Given the amount of televised coverage, it's interesting to see how well the Olympics Web sites are doing. Now, compared to a worldwide television audience numbering in the billions, Olympics activity on the Web is minuscule. But that's not to discount the importance of a news organization publishing on the Web. There are several reasons why Olympics fans might use the Web to supplement their diet of TV coverage of the games:

* At least in the U.S., NBC's coverage of the Olympics leaves an information shortage on the "less glamorous" sports. Many Olympics Web sites are taking advantage of this TV shortcoming by offering in-depth news of all events. TV-only fans get a much-edited view of the games.

* For the die-hard sports fan, results and statistics are a must-have, yet TV falls far, far short here, and so do many newspaper sports sections. Web sites are able to offer much more depth.

* Olympics Web sites often are updated throughout the day, allowing viewers to get results and news on their timetable rather than waiting for a TV network to report them or a newspaper to be printed.

* For office workers or students, who may be on a computer network but not have a television available, Olympics Web sites are a way to stay up to date while away from the tube -- as the reports above indicate many people are doing.

* The Web is a nice supplement to televised coverage, and gives viewers something else to do during the commercials. NandO's Effron guesses that some of his Web viewers are turning to their PCs during commercial breaks.
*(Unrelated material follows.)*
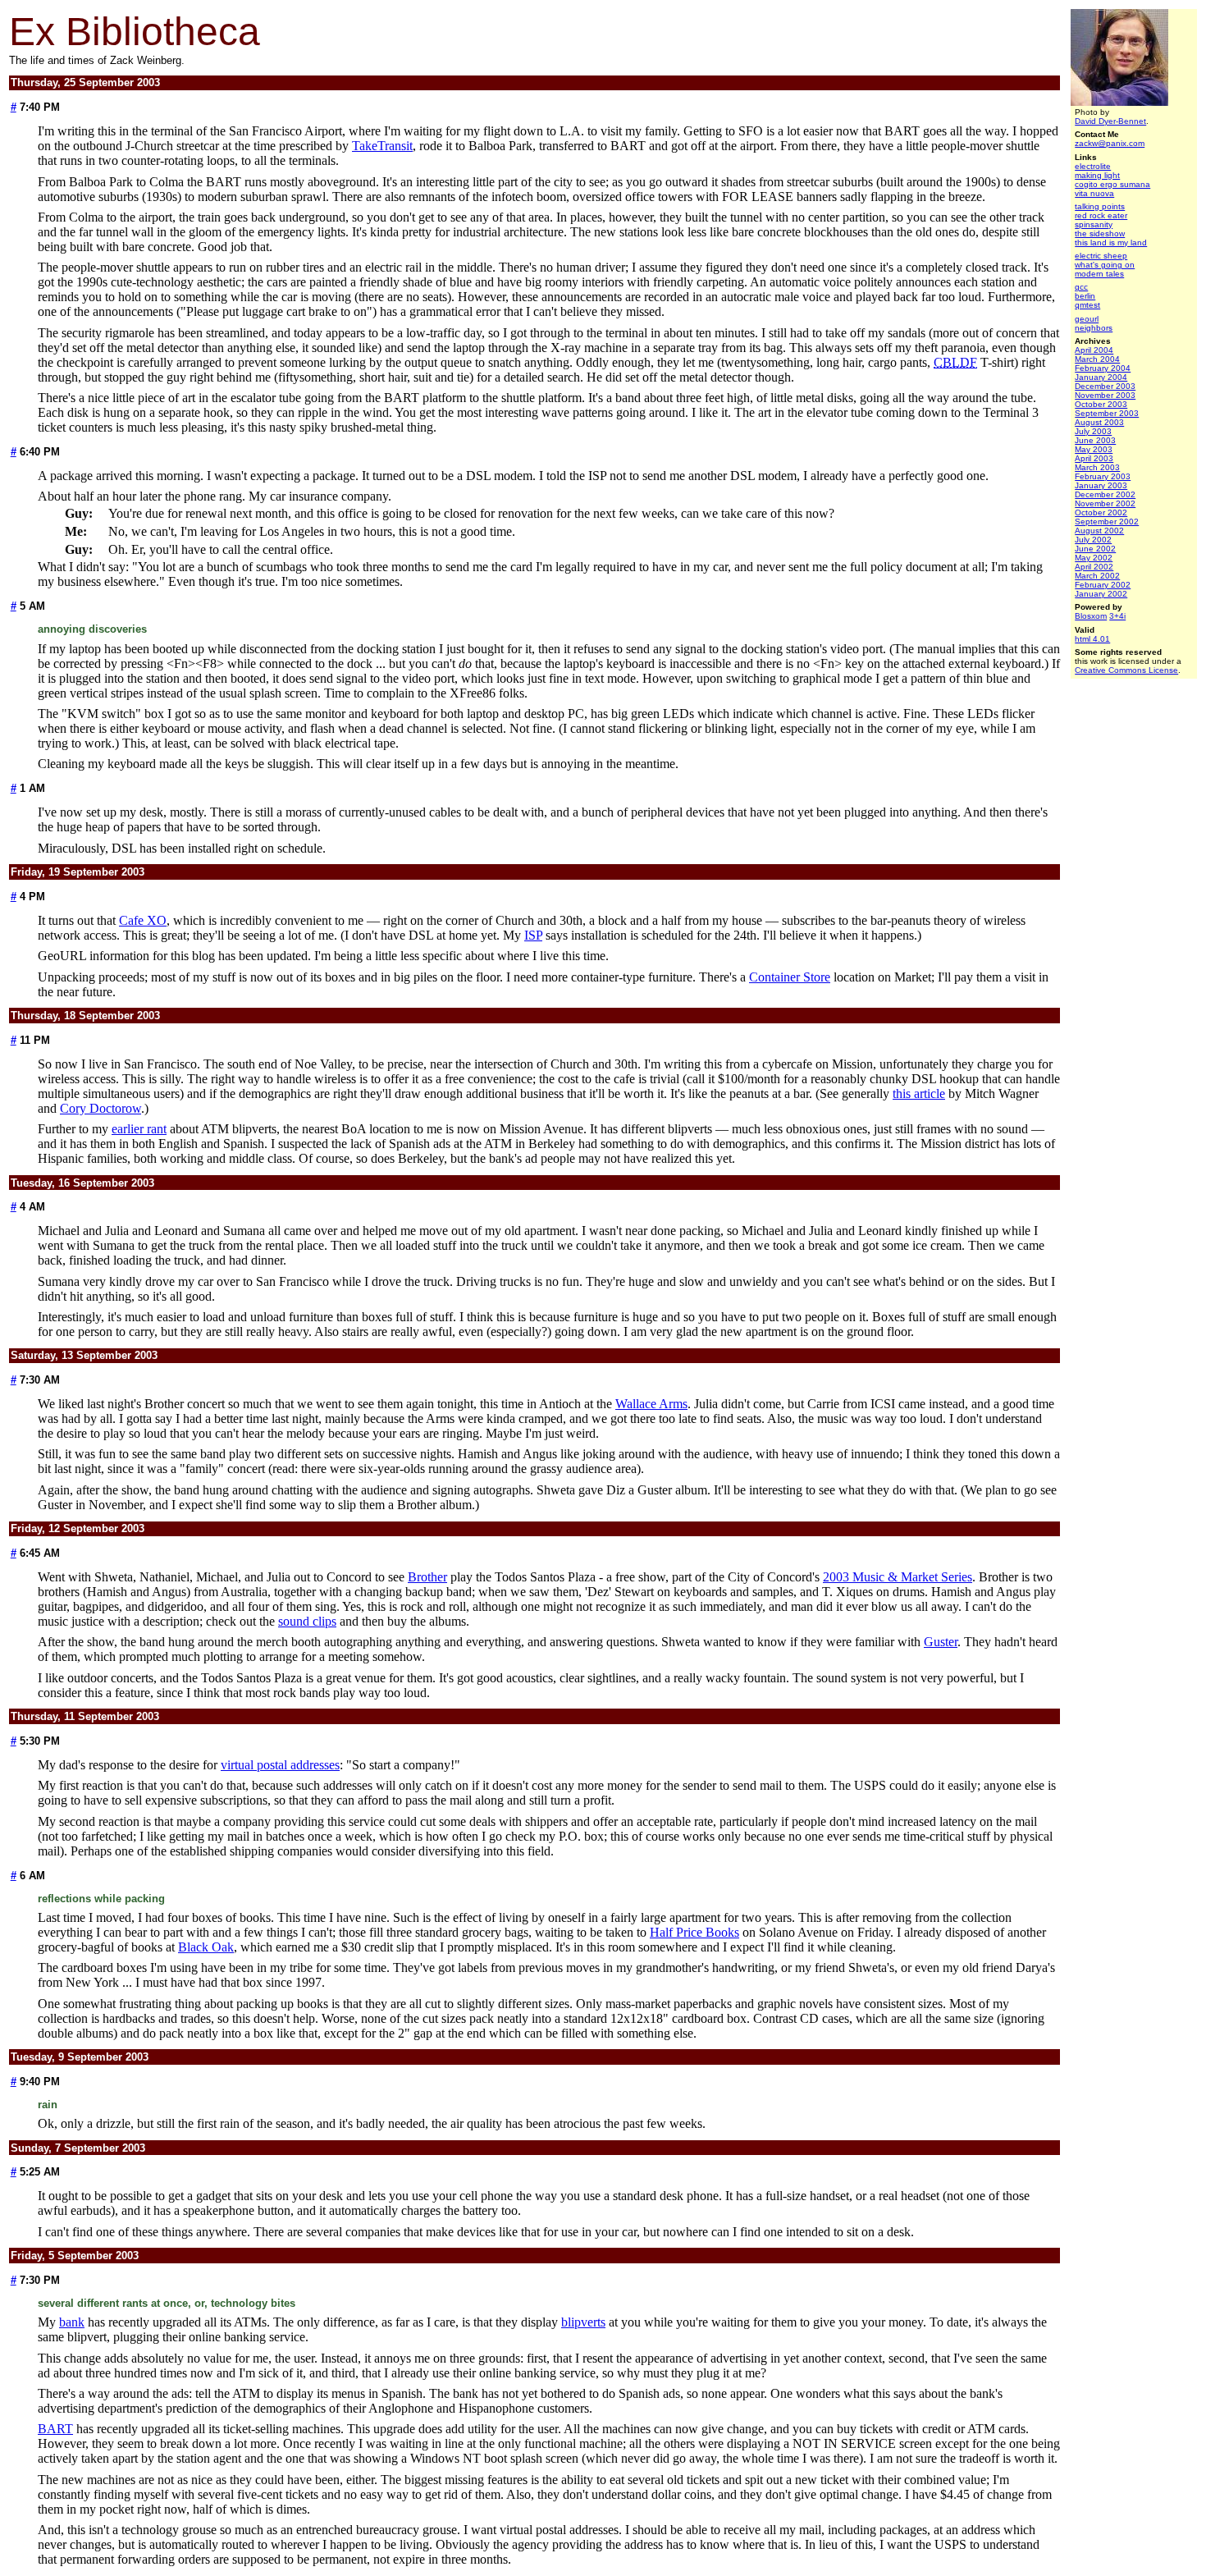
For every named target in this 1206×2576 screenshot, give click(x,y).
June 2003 (1095, 440)
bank (72, 2322)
* In the U.S., NBC's reporting of the Olympics not only ignores many sports entirely, it takes an extremely U.S.-centric view. Web sites can focus on a particular sport for in-depth coverage, or in the case of Web sites from other countries that lack locally originated television coverage, they can keep track of local athletes and medal counts.

What are we learning?

USA Today Online's editorial systems administrator, Michael Hallinan, suggested that Web sites' coverage of the Olympics could have gone further. "I think Web publishers should have given more consideration to what they could do to draw users WHILE the users were watching TV -- interactive possibilities, comments on developments and the coverage itself, for instance," he says. We'll have a chance to implement those ideas in two more years.